Data: Begin
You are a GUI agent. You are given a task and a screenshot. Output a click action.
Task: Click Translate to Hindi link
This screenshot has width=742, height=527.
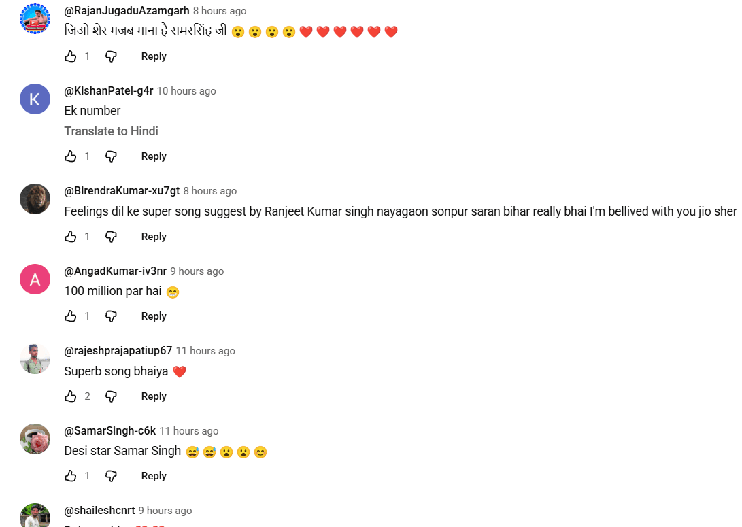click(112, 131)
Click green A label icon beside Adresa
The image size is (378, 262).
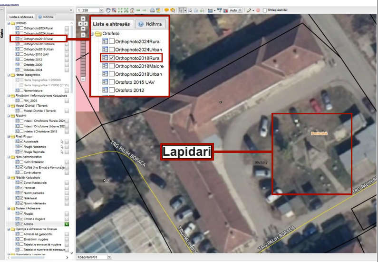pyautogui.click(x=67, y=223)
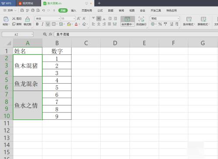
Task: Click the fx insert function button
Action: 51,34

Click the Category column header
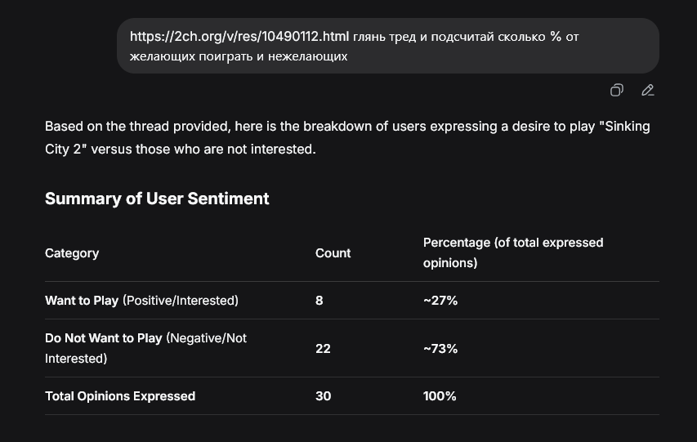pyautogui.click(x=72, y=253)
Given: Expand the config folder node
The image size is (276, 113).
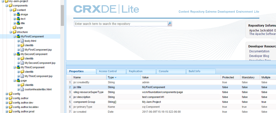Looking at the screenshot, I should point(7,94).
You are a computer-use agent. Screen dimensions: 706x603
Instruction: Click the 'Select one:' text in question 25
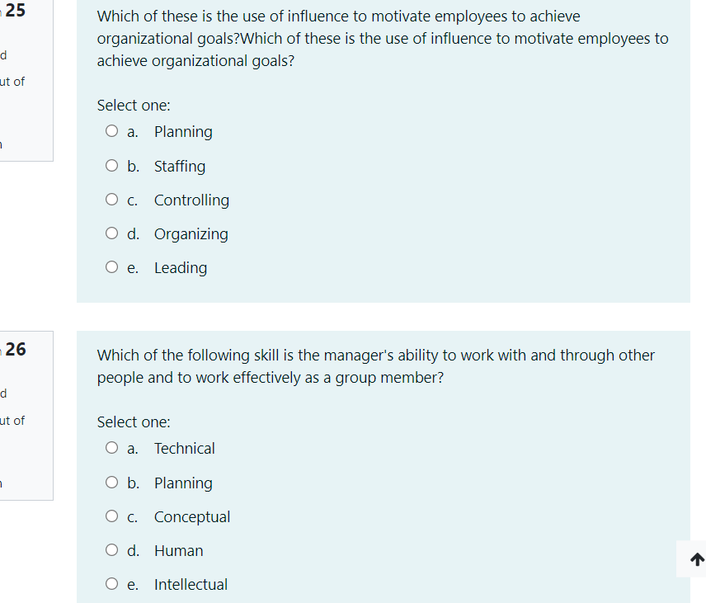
Data: End
* _What needs to be done_: Lines of the listing above that hold the string "agent" should each be copied.

* _Task answer_:
You are a GUI agent. You are given a task and a screenshot. Output a click action.
You are a computer-use agent. Screen dimensions: 706x603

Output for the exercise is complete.